INPUT MATERIAL ->
((

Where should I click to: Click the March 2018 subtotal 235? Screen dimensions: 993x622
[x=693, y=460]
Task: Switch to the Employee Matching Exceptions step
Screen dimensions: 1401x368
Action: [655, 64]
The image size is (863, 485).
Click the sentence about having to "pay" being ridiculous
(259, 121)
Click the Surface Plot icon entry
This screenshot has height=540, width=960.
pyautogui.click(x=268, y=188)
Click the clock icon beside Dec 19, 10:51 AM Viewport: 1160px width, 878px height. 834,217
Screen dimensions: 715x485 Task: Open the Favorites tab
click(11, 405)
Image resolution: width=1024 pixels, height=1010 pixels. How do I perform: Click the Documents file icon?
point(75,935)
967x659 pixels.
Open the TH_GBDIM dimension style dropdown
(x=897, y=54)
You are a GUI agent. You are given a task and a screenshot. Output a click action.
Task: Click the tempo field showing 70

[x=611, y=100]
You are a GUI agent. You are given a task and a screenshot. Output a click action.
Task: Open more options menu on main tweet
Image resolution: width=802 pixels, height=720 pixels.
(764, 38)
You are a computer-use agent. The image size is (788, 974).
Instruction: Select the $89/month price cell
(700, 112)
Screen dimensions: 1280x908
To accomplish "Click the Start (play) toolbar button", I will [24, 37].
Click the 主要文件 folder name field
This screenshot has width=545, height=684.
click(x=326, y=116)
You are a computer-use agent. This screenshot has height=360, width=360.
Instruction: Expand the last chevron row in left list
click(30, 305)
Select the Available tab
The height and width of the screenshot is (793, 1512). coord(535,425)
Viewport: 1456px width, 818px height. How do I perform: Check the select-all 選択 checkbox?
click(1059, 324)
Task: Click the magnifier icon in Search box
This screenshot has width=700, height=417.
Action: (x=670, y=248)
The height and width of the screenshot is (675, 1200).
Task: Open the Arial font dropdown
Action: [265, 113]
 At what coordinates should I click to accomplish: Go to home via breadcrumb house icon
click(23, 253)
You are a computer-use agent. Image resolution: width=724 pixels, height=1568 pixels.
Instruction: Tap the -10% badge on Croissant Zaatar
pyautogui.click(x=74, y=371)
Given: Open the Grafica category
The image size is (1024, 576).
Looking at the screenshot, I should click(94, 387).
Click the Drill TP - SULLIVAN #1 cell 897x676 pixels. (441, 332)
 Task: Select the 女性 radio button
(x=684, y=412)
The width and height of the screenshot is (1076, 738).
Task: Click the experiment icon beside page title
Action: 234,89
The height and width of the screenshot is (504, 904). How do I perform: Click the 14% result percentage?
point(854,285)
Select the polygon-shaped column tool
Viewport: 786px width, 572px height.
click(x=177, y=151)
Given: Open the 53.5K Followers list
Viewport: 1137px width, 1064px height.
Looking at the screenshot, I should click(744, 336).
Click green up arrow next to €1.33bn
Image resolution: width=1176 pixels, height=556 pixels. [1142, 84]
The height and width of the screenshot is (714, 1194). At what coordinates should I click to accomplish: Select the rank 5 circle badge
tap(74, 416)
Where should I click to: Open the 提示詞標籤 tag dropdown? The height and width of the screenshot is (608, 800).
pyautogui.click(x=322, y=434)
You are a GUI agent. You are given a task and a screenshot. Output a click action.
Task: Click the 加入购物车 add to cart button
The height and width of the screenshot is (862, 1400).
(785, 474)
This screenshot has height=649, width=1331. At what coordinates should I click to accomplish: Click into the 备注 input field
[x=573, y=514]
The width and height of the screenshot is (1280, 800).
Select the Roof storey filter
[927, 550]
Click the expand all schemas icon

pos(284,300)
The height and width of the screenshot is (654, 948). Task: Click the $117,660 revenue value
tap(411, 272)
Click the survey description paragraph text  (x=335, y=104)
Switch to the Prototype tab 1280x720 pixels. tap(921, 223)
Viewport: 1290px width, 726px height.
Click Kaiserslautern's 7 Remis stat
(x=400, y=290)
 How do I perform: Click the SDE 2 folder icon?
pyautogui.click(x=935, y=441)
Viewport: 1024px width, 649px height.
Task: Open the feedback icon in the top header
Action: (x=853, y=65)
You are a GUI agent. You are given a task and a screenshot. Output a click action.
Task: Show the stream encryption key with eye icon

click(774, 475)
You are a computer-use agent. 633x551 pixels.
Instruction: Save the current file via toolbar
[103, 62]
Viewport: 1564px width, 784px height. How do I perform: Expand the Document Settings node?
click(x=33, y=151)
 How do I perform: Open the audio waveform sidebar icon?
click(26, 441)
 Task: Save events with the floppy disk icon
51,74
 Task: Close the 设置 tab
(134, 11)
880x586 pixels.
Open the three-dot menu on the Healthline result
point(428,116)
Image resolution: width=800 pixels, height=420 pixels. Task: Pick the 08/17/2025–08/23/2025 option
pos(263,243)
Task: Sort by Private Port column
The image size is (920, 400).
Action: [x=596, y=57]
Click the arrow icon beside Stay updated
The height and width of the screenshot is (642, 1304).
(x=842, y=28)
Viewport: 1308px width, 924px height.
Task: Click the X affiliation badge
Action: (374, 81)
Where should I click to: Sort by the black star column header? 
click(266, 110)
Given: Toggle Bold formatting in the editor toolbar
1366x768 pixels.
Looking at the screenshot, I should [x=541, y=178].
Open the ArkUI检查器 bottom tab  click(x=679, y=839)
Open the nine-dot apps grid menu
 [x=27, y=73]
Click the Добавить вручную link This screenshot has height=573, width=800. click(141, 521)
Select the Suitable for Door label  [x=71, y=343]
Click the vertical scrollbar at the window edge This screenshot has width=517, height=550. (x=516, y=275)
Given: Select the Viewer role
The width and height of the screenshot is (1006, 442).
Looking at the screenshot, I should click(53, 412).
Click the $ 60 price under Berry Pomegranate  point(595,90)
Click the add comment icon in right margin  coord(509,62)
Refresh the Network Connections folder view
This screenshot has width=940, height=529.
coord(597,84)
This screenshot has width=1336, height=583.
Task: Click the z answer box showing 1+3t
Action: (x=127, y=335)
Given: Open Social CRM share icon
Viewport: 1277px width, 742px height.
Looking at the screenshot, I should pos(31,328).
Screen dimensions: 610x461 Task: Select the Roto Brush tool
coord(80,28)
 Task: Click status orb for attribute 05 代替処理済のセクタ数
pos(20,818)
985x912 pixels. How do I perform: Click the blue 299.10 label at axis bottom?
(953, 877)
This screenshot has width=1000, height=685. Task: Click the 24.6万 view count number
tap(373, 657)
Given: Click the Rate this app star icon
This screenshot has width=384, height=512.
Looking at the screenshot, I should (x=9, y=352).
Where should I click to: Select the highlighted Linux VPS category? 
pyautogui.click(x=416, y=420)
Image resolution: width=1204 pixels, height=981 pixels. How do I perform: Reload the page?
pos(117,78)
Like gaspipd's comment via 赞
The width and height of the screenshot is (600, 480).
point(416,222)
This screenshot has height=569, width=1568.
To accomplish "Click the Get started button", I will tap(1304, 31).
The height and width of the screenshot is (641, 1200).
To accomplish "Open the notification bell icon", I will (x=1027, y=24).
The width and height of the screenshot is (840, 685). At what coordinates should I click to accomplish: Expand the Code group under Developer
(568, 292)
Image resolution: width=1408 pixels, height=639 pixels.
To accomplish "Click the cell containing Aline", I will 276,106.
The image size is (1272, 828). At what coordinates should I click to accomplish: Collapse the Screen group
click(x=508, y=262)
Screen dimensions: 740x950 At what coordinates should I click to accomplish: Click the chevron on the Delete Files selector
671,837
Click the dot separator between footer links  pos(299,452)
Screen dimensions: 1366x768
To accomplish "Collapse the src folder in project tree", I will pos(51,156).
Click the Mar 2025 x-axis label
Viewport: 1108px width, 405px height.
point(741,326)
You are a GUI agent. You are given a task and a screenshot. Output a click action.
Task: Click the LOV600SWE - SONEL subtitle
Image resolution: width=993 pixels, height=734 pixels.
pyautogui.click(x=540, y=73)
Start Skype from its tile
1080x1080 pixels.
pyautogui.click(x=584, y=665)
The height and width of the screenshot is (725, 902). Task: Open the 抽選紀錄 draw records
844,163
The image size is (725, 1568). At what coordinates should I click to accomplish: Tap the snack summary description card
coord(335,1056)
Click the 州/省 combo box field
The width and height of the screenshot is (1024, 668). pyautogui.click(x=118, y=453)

))

EXERCISE GOAL ->
Give back exactly the lines of the listing above that run from the line with "Instruction: Select the $89/month price cell" to the line with "Task: Click the magnifier icon in Search box", inclusive.

RESULT OF THE TASK ->
Instruction: Select the $89/month price cell
(700, 112)
Screen dimensions: 1280x908
To accomplish "Click the Start (play) toolbar button", I will [24, 37].
Click the 主要文件 folder name field
This screenshot has width=545, height=684.
click(x=326, y=116)
You are a computer-use agent. This screenshot has height=360, width=360.
Instruction: Expand the last chevron row in left list
click(30, 305)
Select the Available tab
The height and width of the screenshot is (793, 1512). coord(535,425)
Viewport: 1456px width, 818px height. How do I perform: Check the select-all 選択 checkbox?
click(1059, 324)
Task: Click the magnifier icon in Search box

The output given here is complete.